Coelho aborde ainsi des sujets sensibles : l'avenir est-il prédestiné par Dieu ? Manifestement oui, puisque l'Ange du Seigneur rend des oracles. Mais alors, puisque l'oracle laisse toujours une porte de sortie, l'avenir peut donc être modifié : paradoxe ? Pourquoi sommes-nous confrontés à des drames terribles ? Pourquoi Dieu fait-il passer par le fil de l'épée les Hommes qui ne sont coupables que de vivre ?

A toutes ces épineuses questions, Coelho répond par un conte qui a le mérite de l'intelligence et de la sensibilité. Avec un ton doucement poétique, il tente de se faire comprendre – quitte à se répéter souvent.

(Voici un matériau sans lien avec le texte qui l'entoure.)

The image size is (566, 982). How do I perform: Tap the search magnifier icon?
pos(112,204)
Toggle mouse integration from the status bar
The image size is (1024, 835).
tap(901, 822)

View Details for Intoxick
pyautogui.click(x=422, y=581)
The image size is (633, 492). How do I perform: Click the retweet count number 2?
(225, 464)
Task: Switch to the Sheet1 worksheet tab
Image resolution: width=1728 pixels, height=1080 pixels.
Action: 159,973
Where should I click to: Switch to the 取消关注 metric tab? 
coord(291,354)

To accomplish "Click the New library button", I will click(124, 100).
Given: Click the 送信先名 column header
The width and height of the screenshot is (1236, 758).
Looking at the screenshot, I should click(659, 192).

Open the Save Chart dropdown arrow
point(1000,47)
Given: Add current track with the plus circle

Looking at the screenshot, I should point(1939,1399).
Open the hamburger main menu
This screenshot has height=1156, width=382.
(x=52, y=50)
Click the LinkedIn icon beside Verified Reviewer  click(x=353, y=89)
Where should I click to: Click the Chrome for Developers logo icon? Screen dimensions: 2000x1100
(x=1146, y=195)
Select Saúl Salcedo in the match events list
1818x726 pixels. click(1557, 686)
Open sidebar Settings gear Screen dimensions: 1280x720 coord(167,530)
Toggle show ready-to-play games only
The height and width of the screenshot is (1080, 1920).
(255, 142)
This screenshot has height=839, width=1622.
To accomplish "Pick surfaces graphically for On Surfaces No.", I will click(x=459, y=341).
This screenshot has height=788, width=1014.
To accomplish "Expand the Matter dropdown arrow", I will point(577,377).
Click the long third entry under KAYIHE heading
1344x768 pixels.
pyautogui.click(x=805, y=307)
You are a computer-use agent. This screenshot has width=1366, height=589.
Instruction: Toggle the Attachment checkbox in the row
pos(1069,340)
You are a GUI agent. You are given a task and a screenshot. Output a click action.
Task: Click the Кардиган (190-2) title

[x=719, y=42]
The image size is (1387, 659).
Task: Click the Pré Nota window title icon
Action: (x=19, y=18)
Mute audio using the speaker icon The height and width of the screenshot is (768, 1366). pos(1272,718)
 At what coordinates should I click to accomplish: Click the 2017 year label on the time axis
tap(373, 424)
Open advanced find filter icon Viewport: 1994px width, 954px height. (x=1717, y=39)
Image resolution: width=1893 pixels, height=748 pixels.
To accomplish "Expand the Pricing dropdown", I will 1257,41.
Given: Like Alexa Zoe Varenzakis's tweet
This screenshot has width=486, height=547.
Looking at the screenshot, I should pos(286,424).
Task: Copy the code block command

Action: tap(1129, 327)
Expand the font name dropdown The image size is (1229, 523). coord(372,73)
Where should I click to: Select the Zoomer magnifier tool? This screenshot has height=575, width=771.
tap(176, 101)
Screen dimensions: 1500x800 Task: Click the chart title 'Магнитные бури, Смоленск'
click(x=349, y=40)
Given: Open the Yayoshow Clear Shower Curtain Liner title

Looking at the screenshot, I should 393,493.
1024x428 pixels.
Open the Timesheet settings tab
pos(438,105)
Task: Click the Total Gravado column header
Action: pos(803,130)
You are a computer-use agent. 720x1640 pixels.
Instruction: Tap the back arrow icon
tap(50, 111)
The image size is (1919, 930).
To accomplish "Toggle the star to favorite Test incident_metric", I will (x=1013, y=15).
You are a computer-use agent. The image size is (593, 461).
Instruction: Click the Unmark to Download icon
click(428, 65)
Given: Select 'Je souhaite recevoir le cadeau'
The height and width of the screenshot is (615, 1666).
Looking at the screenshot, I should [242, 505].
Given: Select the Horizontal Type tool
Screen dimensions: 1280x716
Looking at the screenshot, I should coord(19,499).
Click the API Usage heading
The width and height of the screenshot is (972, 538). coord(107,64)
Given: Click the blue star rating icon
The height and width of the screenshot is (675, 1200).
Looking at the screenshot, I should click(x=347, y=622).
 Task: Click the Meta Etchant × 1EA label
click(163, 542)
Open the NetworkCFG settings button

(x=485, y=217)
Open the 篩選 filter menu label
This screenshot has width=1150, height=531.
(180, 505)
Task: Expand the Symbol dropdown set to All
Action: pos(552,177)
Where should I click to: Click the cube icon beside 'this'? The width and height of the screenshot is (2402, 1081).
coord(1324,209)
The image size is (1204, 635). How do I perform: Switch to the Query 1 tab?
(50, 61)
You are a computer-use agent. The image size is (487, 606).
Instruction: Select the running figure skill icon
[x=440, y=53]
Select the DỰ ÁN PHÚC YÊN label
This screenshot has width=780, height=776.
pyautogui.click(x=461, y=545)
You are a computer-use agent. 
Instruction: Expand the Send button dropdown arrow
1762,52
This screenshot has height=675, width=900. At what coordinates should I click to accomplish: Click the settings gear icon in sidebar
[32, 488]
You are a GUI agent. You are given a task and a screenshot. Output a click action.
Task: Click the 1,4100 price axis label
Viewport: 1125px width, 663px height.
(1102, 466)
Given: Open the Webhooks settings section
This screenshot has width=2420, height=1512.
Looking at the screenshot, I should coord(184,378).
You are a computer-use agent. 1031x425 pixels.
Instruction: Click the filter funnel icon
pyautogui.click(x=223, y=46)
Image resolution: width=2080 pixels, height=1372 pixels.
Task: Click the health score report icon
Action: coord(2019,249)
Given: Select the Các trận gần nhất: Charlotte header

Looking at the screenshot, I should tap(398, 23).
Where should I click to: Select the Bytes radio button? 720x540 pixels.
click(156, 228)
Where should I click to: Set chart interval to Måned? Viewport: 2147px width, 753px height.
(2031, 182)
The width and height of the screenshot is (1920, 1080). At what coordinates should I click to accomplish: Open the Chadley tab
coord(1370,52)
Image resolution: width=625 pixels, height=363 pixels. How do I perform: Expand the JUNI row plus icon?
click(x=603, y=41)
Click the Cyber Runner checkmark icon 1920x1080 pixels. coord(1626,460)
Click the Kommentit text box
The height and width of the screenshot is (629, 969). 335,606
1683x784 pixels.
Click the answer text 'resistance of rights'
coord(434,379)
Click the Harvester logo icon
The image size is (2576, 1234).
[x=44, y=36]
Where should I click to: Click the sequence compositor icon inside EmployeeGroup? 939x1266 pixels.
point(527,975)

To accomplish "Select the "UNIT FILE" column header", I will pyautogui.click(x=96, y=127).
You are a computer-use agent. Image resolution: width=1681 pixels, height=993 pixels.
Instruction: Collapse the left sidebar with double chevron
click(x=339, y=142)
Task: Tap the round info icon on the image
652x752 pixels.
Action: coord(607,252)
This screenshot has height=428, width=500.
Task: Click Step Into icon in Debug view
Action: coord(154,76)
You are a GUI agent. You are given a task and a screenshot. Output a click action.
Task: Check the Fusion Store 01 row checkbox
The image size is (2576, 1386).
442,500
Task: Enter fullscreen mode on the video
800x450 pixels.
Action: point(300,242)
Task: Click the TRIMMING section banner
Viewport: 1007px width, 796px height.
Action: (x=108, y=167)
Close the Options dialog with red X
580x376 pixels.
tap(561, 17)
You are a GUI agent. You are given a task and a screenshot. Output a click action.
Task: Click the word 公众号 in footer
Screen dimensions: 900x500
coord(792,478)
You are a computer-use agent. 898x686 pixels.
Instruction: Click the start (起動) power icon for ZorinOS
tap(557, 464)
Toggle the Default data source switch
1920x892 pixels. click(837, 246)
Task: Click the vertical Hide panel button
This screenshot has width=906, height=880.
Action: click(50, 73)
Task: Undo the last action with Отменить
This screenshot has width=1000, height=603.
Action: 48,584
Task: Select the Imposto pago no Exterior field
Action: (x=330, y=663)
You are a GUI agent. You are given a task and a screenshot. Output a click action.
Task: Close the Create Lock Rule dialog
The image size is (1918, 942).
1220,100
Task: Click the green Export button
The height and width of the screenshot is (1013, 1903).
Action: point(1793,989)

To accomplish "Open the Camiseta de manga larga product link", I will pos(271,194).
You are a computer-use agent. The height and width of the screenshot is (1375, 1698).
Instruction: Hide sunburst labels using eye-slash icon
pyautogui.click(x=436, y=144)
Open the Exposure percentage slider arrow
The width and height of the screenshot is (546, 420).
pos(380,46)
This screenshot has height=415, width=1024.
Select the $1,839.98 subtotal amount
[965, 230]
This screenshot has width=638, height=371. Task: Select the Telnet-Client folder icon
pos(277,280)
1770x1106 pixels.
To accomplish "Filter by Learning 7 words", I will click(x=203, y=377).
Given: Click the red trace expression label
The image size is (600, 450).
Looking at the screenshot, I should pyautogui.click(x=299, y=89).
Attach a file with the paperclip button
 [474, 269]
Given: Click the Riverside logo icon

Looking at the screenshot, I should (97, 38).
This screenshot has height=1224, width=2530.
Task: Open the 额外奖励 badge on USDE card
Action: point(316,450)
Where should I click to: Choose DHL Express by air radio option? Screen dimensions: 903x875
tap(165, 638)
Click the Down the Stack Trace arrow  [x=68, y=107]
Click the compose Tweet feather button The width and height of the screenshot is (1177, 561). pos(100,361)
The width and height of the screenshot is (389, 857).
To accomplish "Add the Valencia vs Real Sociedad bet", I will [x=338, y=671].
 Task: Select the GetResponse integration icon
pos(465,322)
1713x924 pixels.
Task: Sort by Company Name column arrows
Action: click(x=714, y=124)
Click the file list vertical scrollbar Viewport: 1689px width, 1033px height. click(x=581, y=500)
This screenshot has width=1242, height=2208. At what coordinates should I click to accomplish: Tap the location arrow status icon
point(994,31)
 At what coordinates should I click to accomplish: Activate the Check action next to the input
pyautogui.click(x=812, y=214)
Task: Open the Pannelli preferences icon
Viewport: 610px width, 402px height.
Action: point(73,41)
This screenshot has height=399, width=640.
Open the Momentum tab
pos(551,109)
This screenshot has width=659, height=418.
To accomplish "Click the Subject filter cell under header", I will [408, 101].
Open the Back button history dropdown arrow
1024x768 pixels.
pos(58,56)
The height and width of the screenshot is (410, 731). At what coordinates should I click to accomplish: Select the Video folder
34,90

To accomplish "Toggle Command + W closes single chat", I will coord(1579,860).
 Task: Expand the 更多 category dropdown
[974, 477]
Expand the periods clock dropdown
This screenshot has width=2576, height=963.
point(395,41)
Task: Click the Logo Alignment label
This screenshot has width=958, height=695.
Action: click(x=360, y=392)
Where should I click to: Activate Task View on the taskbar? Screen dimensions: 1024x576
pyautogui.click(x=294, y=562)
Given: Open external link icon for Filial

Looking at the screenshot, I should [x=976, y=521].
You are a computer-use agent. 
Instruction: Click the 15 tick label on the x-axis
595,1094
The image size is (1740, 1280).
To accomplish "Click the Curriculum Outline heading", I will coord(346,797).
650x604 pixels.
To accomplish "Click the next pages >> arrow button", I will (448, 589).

Oui, Dieu veut nous mettre à l'épreuve et oui, la mort nous attend si nous ne gagnons pas : les épreuves sont là, pourquoi ? Parce que Dieu le veut. Mais le sens des épreuves a lui un sens bien particulier et c'est ce qu'on en fait, que l'on gagne ou pas qui compte.

Vous l'aurez compris, sous ses allures de romans de gare ou de plage, ce gros conte théologique inspiré d'épisodes réels de la Bible nous invite à questionner Dieu, à l'invectiver et, même, à nous confronter à lui.